**Exercise prompt:** Each line containing the word "chat" must be copied from the material below.
********
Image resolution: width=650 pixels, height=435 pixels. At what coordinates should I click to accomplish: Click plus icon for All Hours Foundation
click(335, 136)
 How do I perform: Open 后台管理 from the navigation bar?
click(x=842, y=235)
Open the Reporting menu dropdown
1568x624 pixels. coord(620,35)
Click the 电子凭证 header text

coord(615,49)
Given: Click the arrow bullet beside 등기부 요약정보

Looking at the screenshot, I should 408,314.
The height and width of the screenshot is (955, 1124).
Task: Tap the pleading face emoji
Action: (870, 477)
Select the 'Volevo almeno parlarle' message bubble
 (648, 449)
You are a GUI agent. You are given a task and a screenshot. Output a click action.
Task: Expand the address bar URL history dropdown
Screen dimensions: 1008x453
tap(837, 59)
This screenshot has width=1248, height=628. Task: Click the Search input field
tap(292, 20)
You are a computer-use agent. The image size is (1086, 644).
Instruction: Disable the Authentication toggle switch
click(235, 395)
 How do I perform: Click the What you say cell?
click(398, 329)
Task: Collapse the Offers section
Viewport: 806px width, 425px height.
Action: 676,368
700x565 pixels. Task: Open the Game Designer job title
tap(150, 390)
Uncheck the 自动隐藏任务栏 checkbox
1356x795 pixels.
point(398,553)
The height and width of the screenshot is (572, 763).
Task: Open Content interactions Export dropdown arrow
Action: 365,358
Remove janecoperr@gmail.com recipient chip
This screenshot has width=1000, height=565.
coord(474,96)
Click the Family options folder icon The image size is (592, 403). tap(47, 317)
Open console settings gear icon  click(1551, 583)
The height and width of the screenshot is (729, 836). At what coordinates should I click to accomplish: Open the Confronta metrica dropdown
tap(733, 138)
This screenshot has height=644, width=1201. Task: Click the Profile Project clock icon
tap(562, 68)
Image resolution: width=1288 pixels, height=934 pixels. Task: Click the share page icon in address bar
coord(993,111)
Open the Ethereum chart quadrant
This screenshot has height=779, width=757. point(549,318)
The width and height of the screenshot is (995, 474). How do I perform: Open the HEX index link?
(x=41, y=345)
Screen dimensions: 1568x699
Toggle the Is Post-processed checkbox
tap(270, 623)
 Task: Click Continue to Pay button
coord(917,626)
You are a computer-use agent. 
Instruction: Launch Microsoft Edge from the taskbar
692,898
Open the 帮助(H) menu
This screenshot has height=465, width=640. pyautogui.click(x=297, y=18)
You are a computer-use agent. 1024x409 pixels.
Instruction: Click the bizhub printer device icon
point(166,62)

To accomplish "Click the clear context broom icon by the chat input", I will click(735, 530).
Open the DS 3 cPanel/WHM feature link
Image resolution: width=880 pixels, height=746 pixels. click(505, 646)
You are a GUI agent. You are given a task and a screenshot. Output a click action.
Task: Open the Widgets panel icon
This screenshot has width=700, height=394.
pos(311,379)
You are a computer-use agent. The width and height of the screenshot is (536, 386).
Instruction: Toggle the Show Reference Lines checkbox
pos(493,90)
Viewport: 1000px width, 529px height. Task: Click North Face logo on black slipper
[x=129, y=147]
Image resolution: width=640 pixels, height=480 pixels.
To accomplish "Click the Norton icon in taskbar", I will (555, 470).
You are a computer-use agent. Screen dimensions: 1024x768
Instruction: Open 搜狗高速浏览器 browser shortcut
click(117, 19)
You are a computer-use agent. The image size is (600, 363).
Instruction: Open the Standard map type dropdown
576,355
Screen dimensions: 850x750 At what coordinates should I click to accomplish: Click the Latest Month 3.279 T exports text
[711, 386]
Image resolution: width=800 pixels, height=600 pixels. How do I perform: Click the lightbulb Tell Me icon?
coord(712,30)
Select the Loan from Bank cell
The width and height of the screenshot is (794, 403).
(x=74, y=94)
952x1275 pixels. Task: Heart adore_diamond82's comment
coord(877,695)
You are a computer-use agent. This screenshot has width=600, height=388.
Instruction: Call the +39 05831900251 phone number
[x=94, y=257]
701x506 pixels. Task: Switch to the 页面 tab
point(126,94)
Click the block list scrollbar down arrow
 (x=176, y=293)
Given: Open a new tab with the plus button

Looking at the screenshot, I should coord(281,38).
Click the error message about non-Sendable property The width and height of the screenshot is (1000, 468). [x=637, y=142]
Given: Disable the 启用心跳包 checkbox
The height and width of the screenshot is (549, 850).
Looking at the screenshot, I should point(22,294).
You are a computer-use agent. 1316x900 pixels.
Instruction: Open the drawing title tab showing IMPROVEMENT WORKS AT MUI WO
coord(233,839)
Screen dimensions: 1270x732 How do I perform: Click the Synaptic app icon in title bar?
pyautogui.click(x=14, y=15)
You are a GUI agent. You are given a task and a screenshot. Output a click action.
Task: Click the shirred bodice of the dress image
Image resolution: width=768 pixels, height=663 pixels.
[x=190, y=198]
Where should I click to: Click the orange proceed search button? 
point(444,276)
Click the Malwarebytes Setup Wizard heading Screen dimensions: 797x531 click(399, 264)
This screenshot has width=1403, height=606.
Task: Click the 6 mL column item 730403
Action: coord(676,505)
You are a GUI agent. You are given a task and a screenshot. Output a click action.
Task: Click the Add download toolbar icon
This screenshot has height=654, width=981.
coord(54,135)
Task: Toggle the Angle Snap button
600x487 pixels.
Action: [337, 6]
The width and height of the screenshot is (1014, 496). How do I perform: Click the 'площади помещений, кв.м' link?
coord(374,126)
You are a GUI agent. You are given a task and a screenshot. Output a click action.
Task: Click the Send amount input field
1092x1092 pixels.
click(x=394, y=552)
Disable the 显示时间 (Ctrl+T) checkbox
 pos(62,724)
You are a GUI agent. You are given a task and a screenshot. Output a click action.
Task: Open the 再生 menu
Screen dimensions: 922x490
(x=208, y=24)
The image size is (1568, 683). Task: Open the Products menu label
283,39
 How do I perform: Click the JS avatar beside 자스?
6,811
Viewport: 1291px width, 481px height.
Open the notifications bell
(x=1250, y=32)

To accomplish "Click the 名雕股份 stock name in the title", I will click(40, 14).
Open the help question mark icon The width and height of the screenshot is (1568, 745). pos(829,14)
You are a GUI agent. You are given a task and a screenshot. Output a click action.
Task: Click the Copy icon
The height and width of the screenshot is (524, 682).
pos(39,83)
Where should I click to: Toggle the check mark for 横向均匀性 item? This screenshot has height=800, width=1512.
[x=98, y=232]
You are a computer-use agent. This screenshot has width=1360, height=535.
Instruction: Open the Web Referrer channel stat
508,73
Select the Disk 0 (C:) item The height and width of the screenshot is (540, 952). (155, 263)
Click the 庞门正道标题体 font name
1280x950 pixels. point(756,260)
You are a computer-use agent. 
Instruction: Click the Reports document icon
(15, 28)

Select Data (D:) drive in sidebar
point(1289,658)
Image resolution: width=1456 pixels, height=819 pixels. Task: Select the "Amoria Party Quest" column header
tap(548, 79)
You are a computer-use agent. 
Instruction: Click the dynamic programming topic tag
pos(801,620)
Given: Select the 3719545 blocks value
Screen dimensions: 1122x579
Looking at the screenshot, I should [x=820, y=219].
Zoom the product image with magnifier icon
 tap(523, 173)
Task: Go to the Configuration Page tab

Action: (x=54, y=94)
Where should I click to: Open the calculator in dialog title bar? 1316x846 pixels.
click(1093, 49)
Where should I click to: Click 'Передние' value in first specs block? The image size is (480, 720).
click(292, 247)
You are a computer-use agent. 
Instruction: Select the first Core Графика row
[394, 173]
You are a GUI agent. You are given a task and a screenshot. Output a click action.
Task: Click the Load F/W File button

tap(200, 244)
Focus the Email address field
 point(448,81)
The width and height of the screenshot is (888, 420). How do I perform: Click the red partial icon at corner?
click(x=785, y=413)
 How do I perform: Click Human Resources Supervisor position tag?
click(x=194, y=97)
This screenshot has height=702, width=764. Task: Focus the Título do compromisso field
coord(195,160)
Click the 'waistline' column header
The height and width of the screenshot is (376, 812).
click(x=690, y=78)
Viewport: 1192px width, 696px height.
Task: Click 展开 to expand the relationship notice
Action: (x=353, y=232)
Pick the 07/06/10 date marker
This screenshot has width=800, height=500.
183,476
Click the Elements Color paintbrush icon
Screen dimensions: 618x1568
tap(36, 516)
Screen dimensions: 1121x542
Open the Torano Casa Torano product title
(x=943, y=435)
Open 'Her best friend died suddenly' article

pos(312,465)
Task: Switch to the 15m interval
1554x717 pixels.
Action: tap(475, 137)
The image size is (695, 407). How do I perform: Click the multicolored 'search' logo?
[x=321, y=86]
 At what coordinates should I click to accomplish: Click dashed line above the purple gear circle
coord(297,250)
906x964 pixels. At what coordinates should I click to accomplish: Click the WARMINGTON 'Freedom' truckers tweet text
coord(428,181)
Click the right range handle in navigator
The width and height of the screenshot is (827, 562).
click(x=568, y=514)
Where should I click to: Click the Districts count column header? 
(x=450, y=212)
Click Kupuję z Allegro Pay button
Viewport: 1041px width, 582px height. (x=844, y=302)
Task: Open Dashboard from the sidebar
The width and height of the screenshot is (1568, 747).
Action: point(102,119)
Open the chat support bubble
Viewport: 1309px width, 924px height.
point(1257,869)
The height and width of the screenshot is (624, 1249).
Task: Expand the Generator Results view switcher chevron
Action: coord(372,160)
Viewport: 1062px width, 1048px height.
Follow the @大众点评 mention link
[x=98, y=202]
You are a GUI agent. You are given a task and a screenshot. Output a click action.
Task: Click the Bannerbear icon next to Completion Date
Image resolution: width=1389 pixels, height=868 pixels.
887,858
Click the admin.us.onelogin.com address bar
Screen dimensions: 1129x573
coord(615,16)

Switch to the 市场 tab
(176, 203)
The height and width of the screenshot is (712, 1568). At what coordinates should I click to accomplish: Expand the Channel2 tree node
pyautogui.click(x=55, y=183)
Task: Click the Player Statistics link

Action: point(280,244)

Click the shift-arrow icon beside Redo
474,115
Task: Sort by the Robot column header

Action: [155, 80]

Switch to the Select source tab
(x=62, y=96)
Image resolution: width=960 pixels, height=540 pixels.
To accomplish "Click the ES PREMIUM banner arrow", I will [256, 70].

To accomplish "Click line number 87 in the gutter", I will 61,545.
********
**Task output:**
To accomplish "Click the clear context broom icon by the chat input", I will click(735, 530).
Open the chat support bubble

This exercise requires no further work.